In the listing, change "sidebar" to "navigation pane" and write out again the lines from the one containing "Open more options on Turk's reply" through the one containing "(x=1457, y=818)", both included, with nothing else altered.

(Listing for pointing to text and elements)
* * * * *

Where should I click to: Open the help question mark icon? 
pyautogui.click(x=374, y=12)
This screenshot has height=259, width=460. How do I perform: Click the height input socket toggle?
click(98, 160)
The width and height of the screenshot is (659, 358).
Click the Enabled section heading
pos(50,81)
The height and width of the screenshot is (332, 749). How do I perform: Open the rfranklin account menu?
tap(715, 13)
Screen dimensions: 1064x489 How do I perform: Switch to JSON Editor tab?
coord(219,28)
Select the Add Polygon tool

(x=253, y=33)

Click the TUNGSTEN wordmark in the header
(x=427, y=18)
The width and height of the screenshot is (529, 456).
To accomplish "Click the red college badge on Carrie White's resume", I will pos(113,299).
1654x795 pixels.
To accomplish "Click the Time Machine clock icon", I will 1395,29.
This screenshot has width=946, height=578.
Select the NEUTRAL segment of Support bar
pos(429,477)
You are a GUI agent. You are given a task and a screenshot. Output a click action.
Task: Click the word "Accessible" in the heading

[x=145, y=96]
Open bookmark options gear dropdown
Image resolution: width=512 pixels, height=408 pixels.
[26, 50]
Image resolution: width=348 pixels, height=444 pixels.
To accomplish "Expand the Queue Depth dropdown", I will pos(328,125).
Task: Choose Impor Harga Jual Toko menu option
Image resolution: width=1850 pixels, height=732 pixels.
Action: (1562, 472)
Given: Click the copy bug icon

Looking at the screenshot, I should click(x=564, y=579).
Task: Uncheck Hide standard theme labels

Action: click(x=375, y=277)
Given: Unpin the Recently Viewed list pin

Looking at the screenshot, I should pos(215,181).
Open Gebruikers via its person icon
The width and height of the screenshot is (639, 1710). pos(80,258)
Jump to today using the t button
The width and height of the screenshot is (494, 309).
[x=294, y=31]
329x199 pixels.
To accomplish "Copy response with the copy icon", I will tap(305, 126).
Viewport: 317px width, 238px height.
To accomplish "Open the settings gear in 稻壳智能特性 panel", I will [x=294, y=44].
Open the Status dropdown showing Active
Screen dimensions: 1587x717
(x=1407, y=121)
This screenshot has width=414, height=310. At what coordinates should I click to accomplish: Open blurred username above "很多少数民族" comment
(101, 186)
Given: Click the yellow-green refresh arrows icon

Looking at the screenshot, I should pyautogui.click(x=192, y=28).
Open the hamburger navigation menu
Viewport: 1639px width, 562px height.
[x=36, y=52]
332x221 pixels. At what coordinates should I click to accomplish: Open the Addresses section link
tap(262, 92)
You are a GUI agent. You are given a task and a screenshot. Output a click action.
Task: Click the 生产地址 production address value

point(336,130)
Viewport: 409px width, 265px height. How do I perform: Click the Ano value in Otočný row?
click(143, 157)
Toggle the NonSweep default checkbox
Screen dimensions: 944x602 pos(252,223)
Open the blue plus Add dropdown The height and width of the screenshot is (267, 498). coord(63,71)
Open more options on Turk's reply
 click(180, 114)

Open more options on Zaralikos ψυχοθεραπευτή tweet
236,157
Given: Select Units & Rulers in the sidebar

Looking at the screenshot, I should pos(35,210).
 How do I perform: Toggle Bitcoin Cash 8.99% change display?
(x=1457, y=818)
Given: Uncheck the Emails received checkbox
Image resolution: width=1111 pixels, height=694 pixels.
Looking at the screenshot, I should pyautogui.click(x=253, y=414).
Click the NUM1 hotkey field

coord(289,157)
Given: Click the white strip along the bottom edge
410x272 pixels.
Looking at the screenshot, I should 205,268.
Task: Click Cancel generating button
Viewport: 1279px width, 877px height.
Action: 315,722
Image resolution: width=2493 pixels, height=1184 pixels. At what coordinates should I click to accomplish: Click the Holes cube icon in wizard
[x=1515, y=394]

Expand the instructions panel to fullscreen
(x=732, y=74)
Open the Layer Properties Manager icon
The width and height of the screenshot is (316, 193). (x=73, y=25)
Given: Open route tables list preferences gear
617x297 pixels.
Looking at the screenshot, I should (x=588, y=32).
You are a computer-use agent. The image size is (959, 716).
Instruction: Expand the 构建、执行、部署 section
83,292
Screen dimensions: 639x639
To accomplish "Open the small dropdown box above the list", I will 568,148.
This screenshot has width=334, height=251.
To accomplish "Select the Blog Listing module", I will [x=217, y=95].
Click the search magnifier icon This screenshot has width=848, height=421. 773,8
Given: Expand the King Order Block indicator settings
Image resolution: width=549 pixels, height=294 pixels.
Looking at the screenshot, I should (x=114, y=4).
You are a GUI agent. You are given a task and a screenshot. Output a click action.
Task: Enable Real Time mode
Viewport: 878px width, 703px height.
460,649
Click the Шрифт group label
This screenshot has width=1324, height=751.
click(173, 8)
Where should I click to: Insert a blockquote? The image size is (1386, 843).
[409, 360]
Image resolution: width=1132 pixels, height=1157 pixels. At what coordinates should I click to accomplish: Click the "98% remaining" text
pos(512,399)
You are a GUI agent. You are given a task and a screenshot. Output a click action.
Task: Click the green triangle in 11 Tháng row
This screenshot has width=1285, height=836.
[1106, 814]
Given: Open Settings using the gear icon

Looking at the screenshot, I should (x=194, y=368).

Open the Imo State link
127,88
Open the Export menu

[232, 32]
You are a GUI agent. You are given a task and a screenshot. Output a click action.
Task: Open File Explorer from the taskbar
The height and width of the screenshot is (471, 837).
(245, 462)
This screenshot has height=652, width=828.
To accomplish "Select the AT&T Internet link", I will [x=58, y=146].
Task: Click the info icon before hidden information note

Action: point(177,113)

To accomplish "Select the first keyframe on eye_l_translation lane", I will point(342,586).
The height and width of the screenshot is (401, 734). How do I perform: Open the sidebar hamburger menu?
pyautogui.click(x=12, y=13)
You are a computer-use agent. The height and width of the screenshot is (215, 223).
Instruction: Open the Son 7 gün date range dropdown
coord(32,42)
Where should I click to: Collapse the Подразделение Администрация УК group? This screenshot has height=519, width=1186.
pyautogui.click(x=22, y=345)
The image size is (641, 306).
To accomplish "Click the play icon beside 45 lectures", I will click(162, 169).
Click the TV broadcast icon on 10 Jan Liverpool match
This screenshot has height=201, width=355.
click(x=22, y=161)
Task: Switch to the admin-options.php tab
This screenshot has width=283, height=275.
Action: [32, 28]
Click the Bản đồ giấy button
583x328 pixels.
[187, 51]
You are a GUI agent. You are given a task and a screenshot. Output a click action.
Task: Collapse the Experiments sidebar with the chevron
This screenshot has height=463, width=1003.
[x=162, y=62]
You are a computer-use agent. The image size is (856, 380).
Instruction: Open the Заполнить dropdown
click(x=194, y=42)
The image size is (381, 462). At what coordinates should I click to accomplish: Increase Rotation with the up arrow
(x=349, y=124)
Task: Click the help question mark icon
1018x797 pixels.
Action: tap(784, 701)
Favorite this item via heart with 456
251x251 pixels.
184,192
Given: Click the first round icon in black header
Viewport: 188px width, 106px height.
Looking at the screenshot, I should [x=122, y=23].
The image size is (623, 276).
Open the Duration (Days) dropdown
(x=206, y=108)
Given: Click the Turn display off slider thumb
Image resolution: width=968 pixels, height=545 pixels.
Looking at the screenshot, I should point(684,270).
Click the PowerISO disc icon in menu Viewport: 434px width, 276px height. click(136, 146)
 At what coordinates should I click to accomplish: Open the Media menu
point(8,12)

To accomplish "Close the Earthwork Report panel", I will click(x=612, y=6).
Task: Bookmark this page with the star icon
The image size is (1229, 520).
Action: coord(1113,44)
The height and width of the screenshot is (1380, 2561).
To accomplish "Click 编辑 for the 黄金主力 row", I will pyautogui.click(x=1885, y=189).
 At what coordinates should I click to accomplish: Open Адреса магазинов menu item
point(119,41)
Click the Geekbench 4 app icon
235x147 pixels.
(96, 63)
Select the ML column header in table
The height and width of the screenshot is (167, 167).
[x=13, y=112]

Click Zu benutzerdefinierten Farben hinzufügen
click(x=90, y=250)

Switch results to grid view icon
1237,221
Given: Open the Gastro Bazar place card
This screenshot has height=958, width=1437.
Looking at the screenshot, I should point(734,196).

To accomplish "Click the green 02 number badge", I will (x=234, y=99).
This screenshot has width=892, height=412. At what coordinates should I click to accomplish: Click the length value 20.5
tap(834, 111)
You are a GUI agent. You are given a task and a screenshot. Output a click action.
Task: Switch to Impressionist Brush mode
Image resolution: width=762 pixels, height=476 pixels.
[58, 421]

* * * * *

**ANSWER BELOW**.
Open more options on Turk's reply
 click(180, 114)

Open more options on Zaralikos ψυχοθεραπευτή tweet
236,157
Given: Select Units & Rulers in the navigation pane

Looking at the screenshot, I should pos(35,210).
 How do I perform: Toggle Bitcoin Cash 8.99% change display?
(x=1457, y=818)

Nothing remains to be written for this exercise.